++++ Entries provided ++++

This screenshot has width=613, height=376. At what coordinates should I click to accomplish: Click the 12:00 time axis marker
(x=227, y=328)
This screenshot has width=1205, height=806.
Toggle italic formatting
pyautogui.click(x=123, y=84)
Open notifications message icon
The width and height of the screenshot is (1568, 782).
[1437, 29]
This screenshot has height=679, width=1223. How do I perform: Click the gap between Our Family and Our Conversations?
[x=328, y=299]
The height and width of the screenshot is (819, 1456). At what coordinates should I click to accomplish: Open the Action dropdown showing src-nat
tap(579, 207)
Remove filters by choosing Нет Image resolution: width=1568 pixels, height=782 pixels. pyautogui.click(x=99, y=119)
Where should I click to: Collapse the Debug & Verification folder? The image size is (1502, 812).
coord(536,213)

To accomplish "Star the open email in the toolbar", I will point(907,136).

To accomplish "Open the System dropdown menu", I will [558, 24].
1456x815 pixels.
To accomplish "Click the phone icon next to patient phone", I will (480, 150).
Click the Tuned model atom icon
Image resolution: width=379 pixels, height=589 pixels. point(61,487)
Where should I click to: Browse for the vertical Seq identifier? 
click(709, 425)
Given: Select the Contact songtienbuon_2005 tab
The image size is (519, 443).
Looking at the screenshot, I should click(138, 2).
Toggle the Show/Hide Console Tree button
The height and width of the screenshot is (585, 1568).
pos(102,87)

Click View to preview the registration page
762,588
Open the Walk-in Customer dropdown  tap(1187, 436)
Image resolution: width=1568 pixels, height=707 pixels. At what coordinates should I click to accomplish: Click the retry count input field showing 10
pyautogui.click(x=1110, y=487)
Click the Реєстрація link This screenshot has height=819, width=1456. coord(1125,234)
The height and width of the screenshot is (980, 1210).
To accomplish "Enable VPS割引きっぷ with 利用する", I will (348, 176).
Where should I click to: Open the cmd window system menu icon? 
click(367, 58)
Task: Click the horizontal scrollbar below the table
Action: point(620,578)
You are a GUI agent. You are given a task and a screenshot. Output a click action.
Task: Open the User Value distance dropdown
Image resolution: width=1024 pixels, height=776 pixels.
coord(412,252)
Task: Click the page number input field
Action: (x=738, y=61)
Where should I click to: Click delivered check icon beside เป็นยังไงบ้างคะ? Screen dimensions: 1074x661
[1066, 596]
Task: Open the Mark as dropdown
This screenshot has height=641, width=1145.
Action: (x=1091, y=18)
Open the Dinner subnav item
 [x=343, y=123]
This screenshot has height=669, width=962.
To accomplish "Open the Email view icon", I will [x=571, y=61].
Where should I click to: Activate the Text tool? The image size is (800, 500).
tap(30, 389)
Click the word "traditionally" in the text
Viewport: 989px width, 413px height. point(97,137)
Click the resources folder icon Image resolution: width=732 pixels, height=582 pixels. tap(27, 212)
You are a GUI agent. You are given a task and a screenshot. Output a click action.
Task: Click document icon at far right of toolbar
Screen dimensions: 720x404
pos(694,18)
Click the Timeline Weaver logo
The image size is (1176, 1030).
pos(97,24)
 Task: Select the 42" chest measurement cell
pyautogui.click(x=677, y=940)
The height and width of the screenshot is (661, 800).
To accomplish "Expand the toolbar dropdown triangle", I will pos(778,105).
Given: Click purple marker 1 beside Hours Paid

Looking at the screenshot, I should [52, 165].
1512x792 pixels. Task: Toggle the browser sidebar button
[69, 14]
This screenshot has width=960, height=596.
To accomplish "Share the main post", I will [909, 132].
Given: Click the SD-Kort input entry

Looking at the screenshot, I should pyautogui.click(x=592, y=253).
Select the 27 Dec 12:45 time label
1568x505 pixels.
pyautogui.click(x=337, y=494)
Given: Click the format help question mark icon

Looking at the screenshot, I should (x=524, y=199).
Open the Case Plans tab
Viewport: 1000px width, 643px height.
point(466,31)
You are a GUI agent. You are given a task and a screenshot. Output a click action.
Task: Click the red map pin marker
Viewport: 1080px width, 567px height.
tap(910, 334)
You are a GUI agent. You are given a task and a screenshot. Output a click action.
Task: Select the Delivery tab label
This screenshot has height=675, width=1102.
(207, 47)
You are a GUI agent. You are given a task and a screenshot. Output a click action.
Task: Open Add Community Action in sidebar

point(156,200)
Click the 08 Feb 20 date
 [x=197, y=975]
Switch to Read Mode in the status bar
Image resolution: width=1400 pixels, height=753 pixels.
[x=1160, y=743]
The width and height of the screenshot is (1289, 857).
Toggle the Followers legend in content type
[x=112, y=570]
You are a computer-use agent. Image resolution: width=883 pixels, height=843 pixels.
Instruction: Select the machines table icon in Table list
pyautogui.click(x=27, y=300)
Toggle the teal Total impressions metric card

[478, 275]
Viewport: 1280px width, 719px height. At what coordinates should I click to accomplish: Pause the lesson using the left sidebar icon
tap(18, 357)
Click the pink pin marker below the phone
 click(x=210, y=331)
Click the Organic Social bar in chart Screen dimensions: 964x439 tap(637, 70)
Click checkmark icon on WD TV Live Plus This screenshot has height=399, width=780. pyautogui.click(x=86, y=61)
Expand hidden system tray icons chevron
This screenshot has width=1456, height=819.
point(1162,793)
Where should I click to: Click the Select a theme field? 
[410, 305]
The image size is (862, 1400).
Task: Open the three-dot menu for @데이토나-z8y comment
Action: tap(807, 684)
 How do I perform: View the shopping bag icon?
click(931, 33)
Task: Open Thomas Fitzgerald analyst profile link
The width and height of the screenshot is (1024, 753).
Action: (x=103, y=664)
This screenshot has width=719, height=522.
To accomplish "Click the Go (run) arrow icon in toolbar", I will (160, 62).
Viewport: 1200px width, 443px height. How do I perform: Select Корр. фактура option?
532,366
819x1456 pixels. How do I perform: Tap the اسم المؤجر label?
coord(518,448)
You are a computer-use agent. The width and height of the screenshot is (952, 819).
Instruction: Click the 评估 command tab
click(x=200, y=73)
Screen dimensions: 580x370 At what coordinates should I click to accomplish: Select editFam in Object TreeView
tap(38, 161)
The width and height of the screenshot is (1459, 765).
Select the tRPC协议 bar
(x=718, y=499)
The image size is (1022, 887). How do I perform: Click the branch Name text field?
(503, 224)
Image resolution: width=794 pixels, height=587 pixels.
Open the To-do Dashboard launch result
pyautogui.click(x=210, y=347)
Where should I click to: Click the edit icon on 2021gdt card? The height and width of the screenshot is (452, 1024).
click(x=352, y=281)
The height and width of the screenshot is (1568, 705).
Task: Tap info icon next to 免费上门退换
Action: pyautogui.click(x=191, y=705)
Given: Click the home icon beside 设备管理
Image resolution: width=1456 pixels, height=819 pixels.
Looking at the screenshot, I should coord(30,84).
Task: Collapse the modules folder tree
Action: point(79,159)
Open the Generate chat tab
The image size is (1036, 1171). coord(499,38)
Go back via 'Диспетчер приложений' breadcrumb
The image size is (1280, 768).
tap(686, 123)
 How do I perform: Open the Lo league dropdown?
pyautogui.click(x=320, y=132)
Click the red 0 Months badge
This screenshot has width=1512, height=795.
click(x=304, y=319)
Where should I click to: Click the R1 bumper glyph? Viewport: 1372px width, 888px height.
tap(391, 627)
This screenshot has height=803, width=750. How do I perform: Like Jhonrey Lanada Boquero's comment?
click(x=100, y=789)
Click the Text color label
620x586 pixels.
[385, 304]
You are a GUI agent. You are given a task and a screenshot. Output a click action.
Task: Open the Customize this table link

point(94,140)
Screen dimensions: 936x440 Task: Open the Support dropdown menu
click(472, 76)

++++

▶ _Work to do_
Can you retype the records above line for line, without changing anything?

▶ _Reply to the exercise_
This screenshot has width=613, height=376. At what coordinates should I click to accomplish: Click the 12:00 time axis marker
(x=227, y=328)
This screenshot has width=1205, height=806.
Toggle italic formatting
pyautogui.click(x=123, y=84)
Open notifications message icon
The width and height of the screenshot is (1568, 782).
[1437, 29]
This screenshot has height=679, width=1223. How do I perform: Click the gap between Our Family and Our Conversations?
[x=328, y=299]
The height and width of the screenshot is (819, 1456). At what coordinates should I click to accomplish: Open the Action dropdown showing src-nat
tap(579, 207)
Remove filters by choosing Нет Image resolution: width=1568 pixels, height=782 pixels. pyautogui.click(x=99, y=119)
Where should I click to: Collapse the Debug & Verification folder? The image size is (1502, 812).
coord(536,213)

To accomplish "Star the open email in the toolbar", I will point(907,136).

To accomplish "Open the System dropdown menu", I will [558, 24].
1456x815 pixels.
To accomplish "Click the phone icon next to patient phone", I will (480, 150).
Click the Tuned model atom icon
Image resolution: width=379 pixels, height=589 pixels. point(61,487)
Where should I click to: Browse for the vertical Seq identifier? 
click(709, 425)
Given: Select the Contact songtienbuon_2005 tab
The image size is (519, 443).
Looking at the screenshot, I should click(138, 2).
Toggle the Show/Hide Console Tree button
The height and width of the screenshot is (585, 1568).
pos(102,87)

Click View to preview the registration page
762,588
Open the Walk-in Customer dropdown  tap(1187, 436)
Image resolution: width=1568 pixels, height=707 pixels. At what coordinates should I click to accomplish: Click the retry count input field showing 10
pyautogui.click(x=1110, y=487)
Click the Реєстрація link This screenshot has height=819, width=1456. coord(1125,234)
The height and width of the screenshot is (980, 1210).
To accomplish "Enable VPS割引きっぷ with 利用する", I will (348, 176).
Where should I click to: Open the cmd window system menu icon? 
click(367, 58)
Task: Click the horizontal scrollbar below the table
Action: point(620,578)
You are a GUI agent. You are given a task and a screenshot. Output a click action.
Task: Open the User Value distance dropdown
Image resolution: width=1024 pixels, height=776 pixels.
coord(412,252)
Task: Click the page number input field
Action: (x=738, y=61)
Where should I click to: Click delivered check icon beside เป็นยังไงบ้างคะ? Screen dimensions: 1074x661
[1066, 596]
Task: Open the Mark as dropdown
This screenshot has height=641, width=1145.
Action: (x=1091, y=18)
Open the Dinner subnav item
 [x=343, y=123]
This screenshot has height=669, width=962.
To accomplish "Open the Email view icon", I will [x=571, y=61].
Where should I click to: Activate the Text tool? The image size is (800, 500).
tap(30, 389)
Click the word "traditionally" in the text
Viewport: 989px width, 413px height. point(97,137)
Click the resources folder icon Image resolution: width=732 pixels, height=582 pixels. tap(27, 212)
You are a GUI agent. You are given a task and a screenshot. Output a click action.
Task: Click document icon at far right of toolbar
Screen dimensions: 720x404
pos(694,18)
Click the Timeline Weaver logo
The image size is (1176, 1030).
pos(97,24)
 Task: Select the 42" chest measurement cell
pyautogui.click(x=677, y=940)
The height and width of the screenshot is (661, 800).
To accomplish "Expand the toolbar dropdown triangle", I will pos(778,105).
Given: Click purple marker 1 beside Hours Paid

Looking at the screenshot, I should [52, 165].
1512x792 pixels. Task: Toggle the browser sidebar button
[69, 14]
This screenshot has width=960, height=596.
To accomplish "Share the main post", I will [909, 132].
Given: Click the SD-Kort input entry

Looking at the screenshot, I should pyautogui.click(x=592, y=253).
Select the 27 Dec 12:45 time label
1568x505 pixels.
pyautogui.click(x=337, y=494)
Given: Click the format help question mark icon

Looking at the screenshot, I should (x=524, y=199).
Open the Case Plans tab
Viewport: 1000px width, 643px height.
point(466,31)
You are a GUI agent. You are given a task and a screenshot. Output a click action.
Task: Click the red map pin marker
Viewport: 1080px width, 567px height.
tap(910, 334)
You are a GUI agent. You are given a task and a screenshot. Output a click action.
Task: Select the Delivery tab label
This screenshot has height=675, width=1102.
(207, 47)
You are a GUI agent. You are given a task and a screenshot. Output a click action.
Task: Open Add Community Action in sidebar

point(156,200)
Click the 08 Feb 20 date
 [x=197, y=975]
Switch to Read Mode in the status bar
Image resolution: width=1400 pixels, height=753 pixels.
[x=1160, y=743]
The width and height of the screenshot is (1289, 857).
Toggle the Followers legend in content type
[x=112, y=570]
You are a computer-use agent. Image resolution: width=883 pixels, height=843 pixels.
Instruction: Select the machines table icon in Table list
pyautogui.click(x=27, y=300)
Toggle the teal Total impressions metric card

[478, 275]
Viewport: 1280px width, 719px height. At what coordinates should I click to accomplish: Pause the lesson using the left sidebar icon
tap(18, 357)
Click the pink pin marker below the phone
 click(x=210, y=331)
Click the Organic Social bar in chart Screen dimensions: 964x439 tap(637, 70)
Click checkmark icon on WD TV Live Plus This screenshot has height=399, width=780. pyautogui.click(x=86, y=61)
Expand hidden system tray icons chevron
This screenshot has width=1456, height=819.
point(1162,793)
Where should I click to: Click the Select a theme field? 
[410, 305]
The image size is (862, 1400).
Task: Open the three-dot menu for @데이토나-z8y comment
Action: tap(807, 684)
 How do I perform: View the shopping bag icon?
click(931, 33)
Task: Open Thomas Fitzgerald analyst profile link
The width and height of the screenshot is (1024, 753).
Action: (x=103, y=664)
This screenshot has width=719, height=522.
To accomplish "Click the Go (run) arrow icon in toolbar", I will (160, 62).
Viewport: 1200px width, 443px height. How do I perform: Select Корр. фактура option?
532,366
819x1456 pixels. How do I perform: Tap the اسم المؤجر label?
coord(518,448)
You are a computer-use agent. The width and height of the screenshot is (952, 819).
Instruction: Click the 评估 command tab
click(x=200, y=73)
Screen dimensions: 580x370 At what coordinates should I click to accomplish: Select editFam in Object TreeView
tap(38, 161)
The width and height of the screenshot is (1459, 765).
Select the tRPC协议 bar
(x=718, y=499)
The image size is (1022, 887). How do I perform: Click the branch Name text field?
(503, 224)
Image resolution: width=794 pixels, height=587 pixels.
Open the To-do Dashboard launch result
pyautogui.click(x=210, y=347)
Where should I click to: Click the edit icon on 2021gdt card? The height and width of the screenshot is (452, 1024).
click(x=352, y=281)
The height and width of the screenshot is (1568, 705).
Task: Tap info icon next to 免费上门退换
Action: pyautogui.click(x=191, y=705)
Given: Click the home icon beside 设备管理
Image resolution: width=1456 pixels, height=819 pixels.
Looking at the screenshot, I should coord(30,84).
Task: Collapse the modules folder tree
Action: point(79,159)
Open the Generate chat tab
The image size is (1036, 1171). coord(499,38)
Go back via 'Диспетчер приложений' breadcrumb
The image size is (1280, 768).
tap(686, 123)
 How do I perform: Open the Lo league dropdown?
pyautogui.click(x=320, y=132)
Click the red 0 Months badge
This screenshot has width=1512, height=795.
click(x=304, y=319)
Where should I click to: Click the R1 bumper glyph? Viewport: 1372px width, 888px height.
tap(391, 627)
This screenshot has height=803, width=750. How do I perform: Like Jhonrey Lanada Boquero's comment?
click(x=100, y=789)
Click the Text color label
620x586 pixels.
[385, 304]
You are a GUI agent. You are given a task and a screenshot. Output a click action.
Task: Open the Customize this table link

point(94,140)
Screen dimensions: 936x440 Task: Open the Support dropdown menu
click(472, 76)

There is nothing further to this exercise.